ARLINGTON, Va. – Always a select group, the number of living recipients of the nation’s highest military award for valor continues to dwindle. Many of the 75 living Medal of Honor recipients are Vietnam War veterans in their 70s and 80s. Traveling for them isn't as easy as it used to be, so it's a special event, indeed, that can bring so many of them together.
More than 20 of those honorees gathered Saturday in the shadow of the Tomb of the Unknown Soldier at Arlington National Cemetery, where they watched two of their number — Mike Fitzmaurice and Will Swenson — lay a wreath at the base of that famous monument to soldierly sacrifice. They did so in commemoration of National Medal of Honor Day, a day set aside to celebrate heroism.
But to hear them tell it, the men gathered not to be honored, but to instead to pay their respects to men long since passed.
"Going to the Tomb of the Unknown Soldier, to Arlington, [it] is a very spiritual, moving place," said Roger Donlon, the first Medal of Honor recipient from the Vietnam War. "We all reflect about our lives — certainly about our parents, teachers and coaches that raised and taught us. And then we reflect on those that made the ultimate sacrifice."
Those reflections are numerous in Donlon's case. As a captain with the U.S. Army Special Forces Detachment A-726 at Camp Nam Dong, he risked his life time and time again to save the lives of his men during a pitched battle against a determined Viet Cong force in May, 1964. Many men died that day, but many more would have not for Donlon's actions.

DATA SHOWN ::
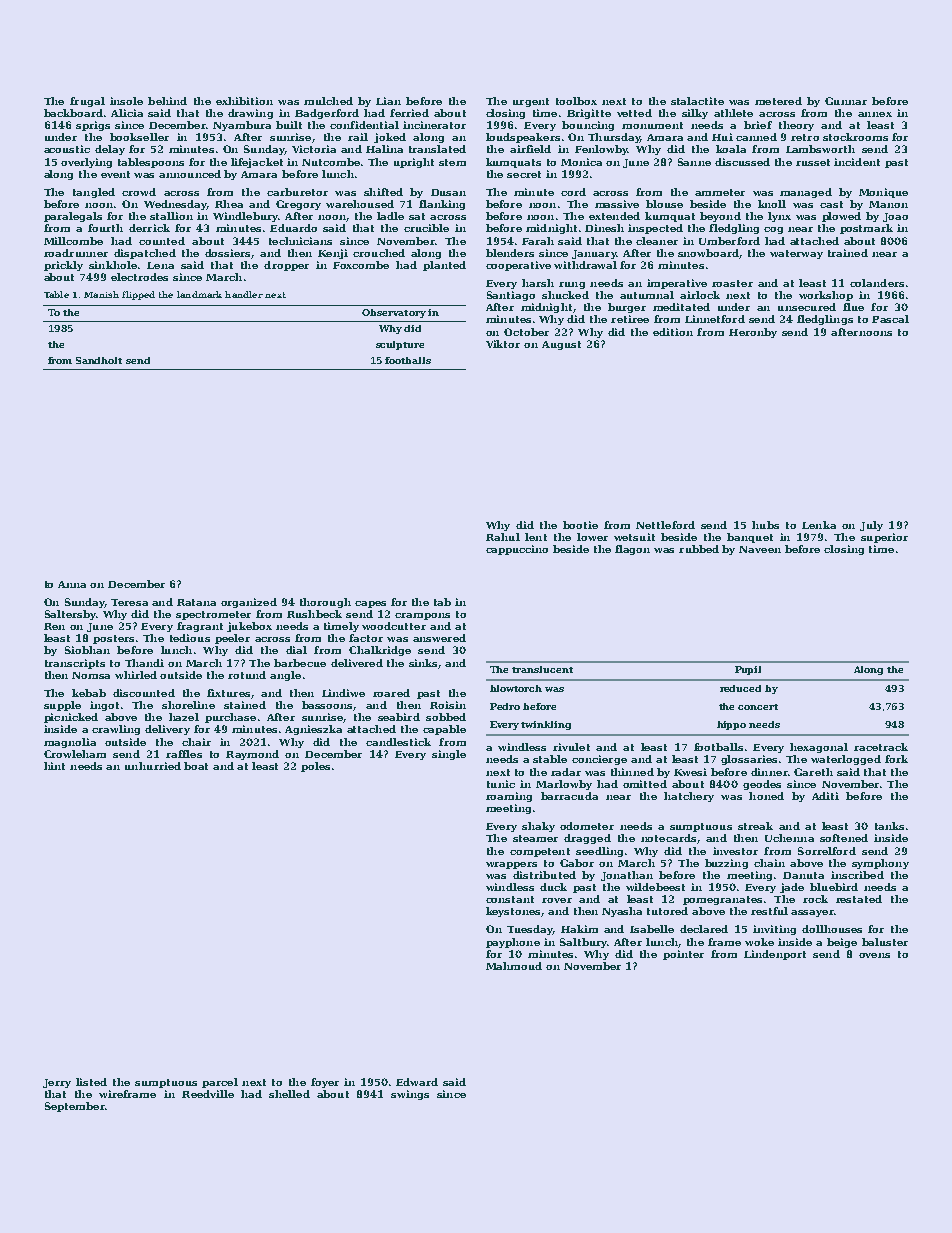 The image size is (952, 1233). What do you see at coordinates (511, 296) in the document?
I see `Santiago` at bounding box center [511, 296].
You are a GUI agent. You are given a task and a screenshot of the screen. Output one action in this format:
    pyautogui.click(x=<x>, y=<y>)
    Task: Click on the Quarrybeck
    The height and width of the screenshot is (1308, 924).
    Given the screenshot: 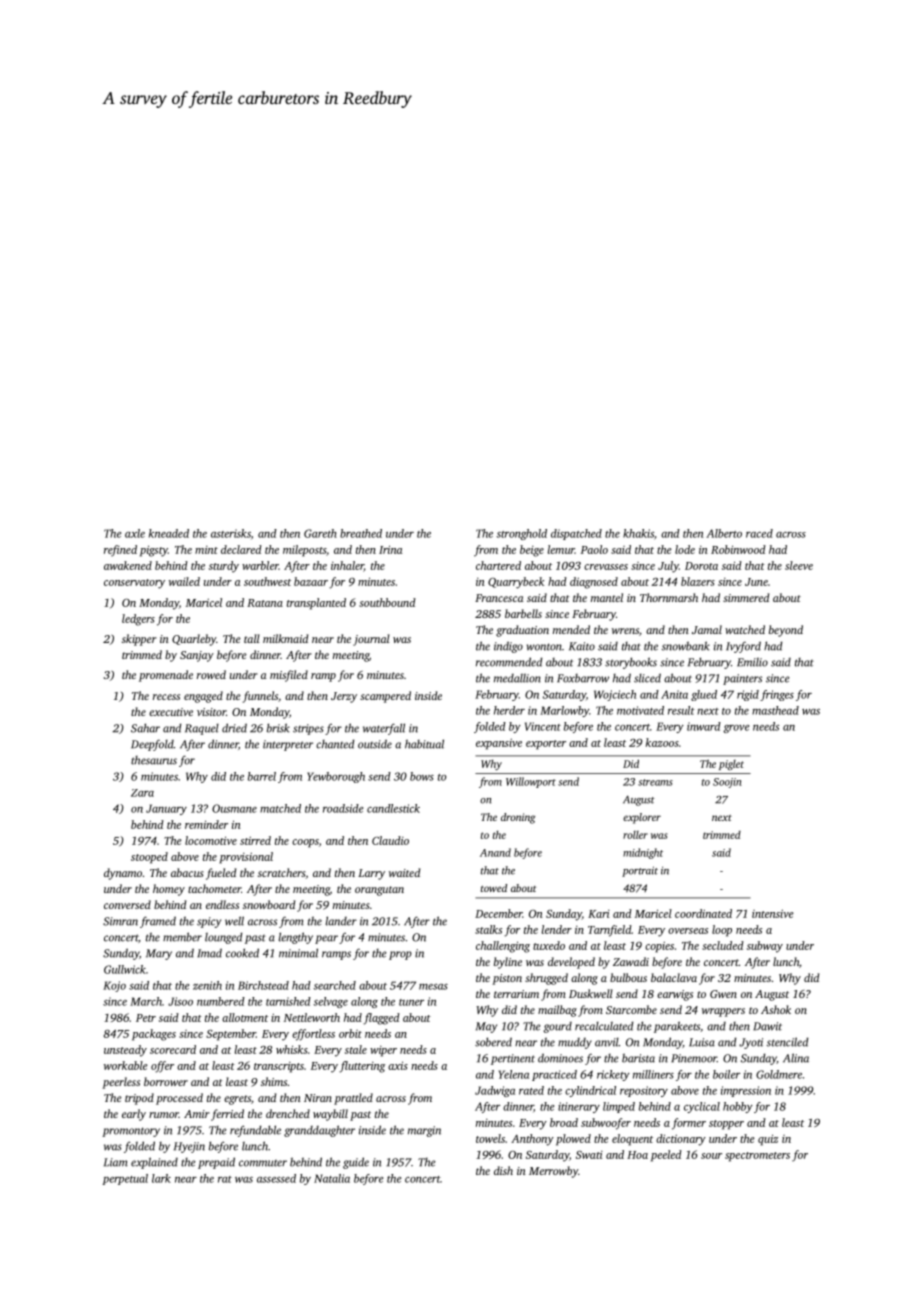 What is the action you would take?
    pyautogui.click(x=516, y=583)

JOBS ::
(a) Check each statement against the Medal of Honor passage and answer yes or no, quoting the words from the passage that decide it. (i) Fewer than 20 honorees gathered at the Tomb of the Unknown Soldier. (ii) Roger Donlon was the first Medal of Honor recipient from the Vietnam War. (iii) The battle at Camp Nam Dong took place in May 1964.
(b) In the Medal of Honor passage, which two recipients laid the wreath at the base of the Tomb of the Unknown Soldier?
(c) Resume the Medal of Honor passage from its final sentence, adding a paragraph or two in the same reporting style.

RESULTS BY TASK ::
(a)
(i) No: "More than 20 of those honorees gathered Saturday"
(ii) Yes: "the first Medal of Honor recipient from the Vietnam War"
(iii) Yes: "in May, 1964"

(b) Mike Fitzmaurice and Will Swenson.

(c)
Ceremonies like the one held at Arlington on Saturday also take a more personal turn for Donlon, whose wife Norma wears a gold star of her own. Hers isn't for combat valor; rather, it's the gold star of a relative of a fallen servicemember. In this case it represents John Irving, her first husband, a casualty of the same war in which Donlon served.
"When I met her, she was wounded deeply," Donlon said. "I was moved just to care for her and help console her. That turned into a great and lifelong love.
"And that's the bottom line behind all the actions on the battlefield – the mortal battlefield of combat and the other battlefields of life – [that] in my mind, in my heart, were driven by love."
Donlon has turned that selfless nature into continued community service. He's part of the Congressional Medal of Honor Society, the nonprofit organization that was the driving force behind Saturday’s remembrance.
After the wreath-laying ceremony, the focus of both the Society and the Medal of Honor recipients turned to honoring men, women and one unique teenager who have served their communities in different ways.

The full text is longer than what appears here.